EXTRACELLULAR MIR-25/MIR-106A RELEASED BY HYPOXIC HUMAN NEURONS AND ASTROCYTES ACTIVATES NEUROGENESIS-RELATED PATHWAYS IN CONDITIONED NPCS

Stroke is the second leading cause of death worldwide, and ischemic stroke is the most common type, accounting for 84% of cases. Ischemic injury may promote endogenous repair mechanisms, including neurogenesis and neuroplasticity, which are regulated by microRNAs (miRNAs) and guidance molecules. Ischemic-like hypoxia reshapes intercellular communication within the human neural niche, but the contribution of extracellular miRNA remains incompletely defined. We generated neurons and astrocytes from human induced pluripotent stem cell-derived neural progenitor cells (NPCs) and exposed them to hypoxia followed by reoxygenation. We quantified miR-25-3p and miR-106a in culture media and assessed whether conditioned media from hypoxic and reoxygenated cells modulate neurogenesis-related pathways in naïve NPCs.

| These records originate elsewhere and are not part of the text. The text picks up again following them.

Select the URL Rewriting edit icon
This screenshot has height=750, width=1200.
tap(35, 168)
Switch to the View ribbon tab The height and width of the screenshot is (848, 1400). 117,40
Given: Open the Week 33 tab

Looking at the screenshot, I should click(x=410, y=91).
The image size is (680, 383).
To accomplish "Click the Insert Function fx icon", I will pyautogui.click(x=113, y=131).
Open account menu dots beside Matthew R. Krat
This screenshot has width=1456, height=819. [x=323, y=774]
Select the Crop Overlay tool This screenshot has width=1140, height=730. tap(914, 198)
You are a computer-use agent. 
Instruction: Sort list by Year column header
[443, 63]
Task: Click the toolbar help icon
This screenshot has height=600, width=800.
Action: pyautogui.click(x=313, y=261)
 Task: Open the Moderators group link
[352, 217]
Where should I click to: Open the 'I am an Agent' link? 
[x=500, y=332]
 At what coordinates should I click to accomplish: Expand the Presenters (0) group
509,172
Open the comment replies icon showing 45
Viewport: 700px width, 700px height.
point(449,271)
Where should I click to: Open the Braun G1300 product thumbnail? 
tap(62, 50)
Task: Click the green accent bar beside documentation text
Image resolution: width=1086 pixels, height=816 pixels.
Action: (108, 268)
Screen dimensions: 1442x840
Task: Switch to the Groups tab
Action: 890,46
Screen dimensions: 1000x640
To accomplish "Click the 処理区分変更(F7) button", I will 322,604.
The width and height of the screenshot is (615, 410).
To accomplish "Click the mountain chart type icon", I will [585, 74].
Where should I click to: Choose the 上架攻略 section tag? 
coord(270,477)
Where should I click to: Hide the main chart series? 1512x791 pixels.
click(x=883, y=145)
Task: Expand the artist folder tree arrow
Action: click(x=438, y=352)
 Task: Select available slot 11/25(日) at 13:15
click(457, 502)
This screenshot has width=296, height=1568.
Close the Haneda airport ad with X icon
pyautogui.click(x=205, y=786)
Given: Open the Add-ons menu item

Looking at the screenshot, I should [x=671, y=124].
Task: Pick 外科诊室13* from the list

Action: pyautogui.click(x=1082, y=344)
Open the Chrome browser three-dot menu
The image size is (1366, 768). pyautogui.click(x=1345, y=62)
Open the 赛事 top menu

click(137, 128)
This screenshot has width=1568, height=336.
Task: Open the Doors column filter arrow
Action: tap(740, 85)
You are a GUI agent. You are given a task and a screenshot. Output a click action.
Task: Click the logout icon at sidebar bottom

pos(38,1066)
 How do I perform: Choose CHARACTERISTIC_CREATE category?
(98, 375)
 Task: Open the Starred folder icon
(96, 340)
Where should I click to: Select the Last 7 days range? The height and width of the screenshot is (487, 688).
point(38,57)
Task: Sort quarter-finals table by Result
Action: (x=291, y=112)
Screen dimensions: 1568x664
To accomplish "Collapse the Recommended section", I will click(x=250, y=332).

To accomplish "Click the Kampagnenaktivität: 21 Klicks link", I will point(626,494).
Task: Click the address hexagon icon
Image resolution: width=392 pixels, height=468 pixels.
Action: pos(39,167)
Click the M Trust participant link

Under hypoxia/reoxygenation, both neurons and astrocytes showed a significant increase in extracellular miR-25-3p and miR-106a, indicating active release. NPCs exposed to miRNA-enriched conditioned media displayed selective regulation of specific targets and pathways: HMGB1 expression was significantly reduced, most notably after reoxygenation, whereas p57 (CDKN1C) levels were significantly increased, consistent with miRNA-mediated post-transcriptional control of cell-cycle and differentiation programs. In parallel, BDNF levels were markedly increased in the culture media of NPCs exposed to reoxygenated conditioned media, indicating enhanced paracrine trophic signaling. These findings identify a hypoxia-induced extracellular miRNA-based communication mechanism whereby neurons and astrocytes influence NPC signaling through miR-25- and miR-106a-dependent regulation of neurogenesis-related pathways.